Эти яйца приносили не жизнь, а смерть.
Я вытащила блокнот и быстро нарисовала фальшивое яйцо.
— В Пайнвинде полно фальшивых яиц камышевки, но я впервые увидел фальшивые яйца выпи, — удивился Сатору, подставляя яйцо солнцу.
— Для яйца такого размера и птица должна быть большой, да?
— Нет. Она размером с тростянку, — сказал Шун.
— Откуда ты знаешь? — Сатору посмотрел на него.
Шун кивнул вперед. Увиденное удивило нас.
Мордочка выглядывала из-за камыша. Она напоминала цаплю, в клюве была зажата трава. Но глаза были красными, без век, чешуя покрывала морду, а от уголков глаз тянулись черные линии. Было понятно, что это не птица.
Тростянка медленно поползла по толстому стеблю. Многие тростянки были черно-коричневыми или зелено-коричневыми, но эта была светло-зеленой, как юный побег. Хоть клюв был почти таким же, как у птицы, все остальное осталось почти таким же, как у ее предка, желтой змеи.
Она строила новое гнездо, ловко вставляла прутики изо рта в разные места.
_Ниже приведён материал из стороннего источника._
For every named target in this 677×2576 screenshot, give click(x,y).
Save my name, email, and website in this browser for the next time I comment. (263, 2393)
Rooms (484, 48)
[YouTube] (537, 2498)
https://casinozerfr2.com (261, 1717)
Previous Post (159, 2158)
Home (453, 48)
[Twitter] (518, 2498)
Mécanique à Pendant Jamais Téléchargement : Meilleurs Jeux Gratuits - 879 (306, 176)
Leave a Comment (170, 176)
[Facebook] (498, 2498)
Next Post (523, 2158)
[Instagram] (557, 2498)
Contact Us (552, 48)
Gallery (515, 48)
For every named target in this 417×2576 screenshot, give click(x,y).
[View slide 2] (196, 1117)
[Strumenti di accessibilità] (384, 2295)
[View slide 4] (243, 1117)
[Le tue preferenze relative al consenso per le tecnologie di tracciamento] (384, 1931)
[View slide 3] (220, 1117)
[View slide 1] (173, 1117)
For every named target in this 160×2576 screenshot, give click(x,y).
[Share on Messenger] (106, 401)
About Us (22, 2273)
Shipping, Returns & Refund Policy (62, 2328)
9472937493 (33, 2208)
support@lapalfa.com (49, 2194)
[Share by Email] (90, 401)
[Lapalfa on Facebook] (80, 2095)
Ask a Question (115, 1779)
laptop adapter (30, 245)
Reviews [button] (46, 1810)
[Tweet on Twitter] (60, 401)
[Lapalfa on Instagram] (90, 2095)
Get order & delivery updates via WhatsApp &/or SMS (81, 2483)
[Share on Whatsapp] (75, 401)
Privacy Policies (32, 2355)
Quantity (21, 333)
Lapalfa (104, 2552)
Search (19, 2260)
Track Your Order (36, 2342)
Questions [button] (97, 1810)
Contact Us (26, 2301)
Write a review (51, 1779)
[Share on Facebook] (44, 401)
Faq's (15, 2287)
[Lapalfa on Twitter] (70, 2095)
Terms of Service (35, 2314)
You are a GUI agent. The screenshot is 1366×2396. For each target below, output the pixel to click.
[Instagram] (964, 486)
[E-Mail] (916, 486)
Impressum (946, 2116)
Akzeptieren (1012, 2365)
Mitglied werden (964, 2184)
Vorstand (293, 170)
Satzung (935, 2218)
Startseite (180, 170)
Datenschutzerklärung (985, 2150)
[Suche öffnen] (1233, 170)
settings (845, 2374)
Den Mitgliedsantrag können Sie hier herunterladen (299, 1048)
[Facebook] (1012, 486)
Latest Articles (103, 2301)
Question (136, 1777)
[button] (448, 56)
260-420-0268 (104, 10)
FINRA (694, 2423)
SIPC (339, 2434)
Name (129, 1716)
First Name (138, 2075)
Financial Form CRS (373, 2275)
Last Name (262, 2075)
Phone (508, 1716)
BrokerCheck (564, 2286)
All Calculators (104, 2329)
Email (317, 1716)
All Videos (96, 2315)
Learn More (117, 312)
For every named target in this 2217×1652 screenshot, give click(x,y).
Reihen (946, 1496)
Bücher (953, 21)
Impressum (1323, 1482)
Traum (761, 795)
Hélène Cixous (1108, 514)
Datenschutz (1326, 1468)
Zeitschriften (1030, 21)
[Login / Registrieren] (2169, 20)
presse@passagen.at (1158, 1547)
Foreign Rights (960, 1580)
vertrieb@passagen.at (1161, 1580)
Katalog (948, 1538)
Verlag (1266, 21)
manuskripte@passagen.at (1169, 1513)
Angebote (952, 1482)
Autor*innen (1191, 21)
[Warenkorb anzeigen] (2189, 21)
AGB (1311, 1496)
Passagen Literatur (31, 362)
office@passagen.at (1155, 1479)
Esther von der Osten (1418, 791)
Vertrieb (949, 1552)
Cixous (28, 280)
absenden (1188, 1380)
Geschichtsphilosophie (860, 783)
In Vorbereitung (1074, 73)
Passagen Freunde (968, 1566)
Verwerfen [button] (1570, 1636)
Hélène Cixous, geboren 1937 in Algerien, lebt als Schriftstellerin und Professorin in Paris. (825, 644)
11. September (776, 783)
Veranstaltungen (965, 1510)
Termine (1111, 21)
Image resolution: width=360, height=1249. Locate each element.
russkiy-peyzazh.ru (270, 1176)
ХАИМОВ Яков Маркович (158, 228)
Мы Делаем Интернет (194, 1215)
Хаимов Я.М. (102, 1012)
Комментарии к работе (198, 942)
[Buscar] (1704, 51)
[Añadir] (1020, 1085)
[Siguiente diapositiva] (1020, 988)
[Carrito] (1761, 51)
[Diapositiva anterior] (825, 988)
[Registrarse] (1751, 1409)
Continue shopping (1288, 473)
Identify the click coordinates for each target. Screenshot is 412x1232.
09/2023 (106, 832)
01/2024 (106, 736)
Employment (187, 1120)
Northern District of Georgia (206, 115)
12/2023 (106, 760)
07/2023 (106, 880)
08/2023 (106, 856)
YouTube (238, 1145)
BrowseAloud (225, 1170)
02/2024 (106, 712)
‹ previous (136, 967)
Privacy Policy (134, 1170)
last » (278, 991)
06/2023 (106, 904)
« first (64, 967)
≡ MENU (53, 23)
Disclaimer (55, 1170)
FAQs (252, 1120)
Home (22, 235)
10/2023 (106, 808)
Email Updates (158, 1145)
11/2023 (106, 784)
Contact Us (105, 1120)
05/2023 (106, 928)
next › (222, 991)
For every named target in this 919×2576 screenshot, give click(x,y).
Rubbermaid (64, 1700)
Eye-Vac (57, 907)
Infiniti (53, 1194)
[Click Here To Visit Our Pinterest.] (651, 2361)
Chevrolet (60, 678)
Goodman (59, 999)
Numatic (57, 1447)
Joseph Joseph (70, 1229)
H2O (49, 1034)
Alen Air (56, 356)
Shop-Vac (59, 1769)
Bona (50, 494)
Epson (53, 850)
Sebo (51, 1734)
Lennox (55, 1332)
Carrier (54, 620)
Гнездо выпи было построено вокруг стеблей камышей, но гнездо тростянки было больше похожим на гнездо камышевки. Сходство запутывало.
— Фальшивое яйцо, наверное, от тростянки, у них есть привычка строить сразу много гнезд.
Я оглянулась на Сатору, он сунул фальшивое яйцо в сумку. В гнезде осталось только одно.
— Зачем оно тебе? — спросила Мария.
— Если не встретим взрывопса или злого миноширо, сможем написать об этом. Фальшивые яйца как у выпи довольно редкие.
— Но разве пропажа яиц не обидит тростянку?
— Они фальшивые, так что одного оставленного хватит. Пока гнездо не пустое, все в порядке.
Теория Сатору звучала неплохо, но если дело было в этом, разве тростянка не оставляла бы только одно яйцо?
Мне казалось, что змея с любопытной мордой была хитрее, чем мы думали.
Стратегией выживания тростянки был гнездовой паразитизм.
Гнездовой паразитизм включал паразитирующего родителя, подбрасывающего яйца в гнездо другого зверя. Яйцо быстро вылуплялось, и зверь выталкивал оригинальные яйца из гнезда. Как по мне, это было самое жестокое, что делали животные, чтобы выжить. В Африке были птицы, которых звали медоуказчик, и их птенцы рождались с крючками на клювах, чтобы убить птенцов, которым принадлежало гнездо.
В «Естественной истории островов Новой Японии» указывалось, что тысячу лет назад было всего несколько видов кукушек, паразитирующих таким образом. Но сейчас даже в этом районе, где звери заботились о потомстве, было еще больше желающих занять хорошее гнездо. Мир птиц был постоянной борьбой.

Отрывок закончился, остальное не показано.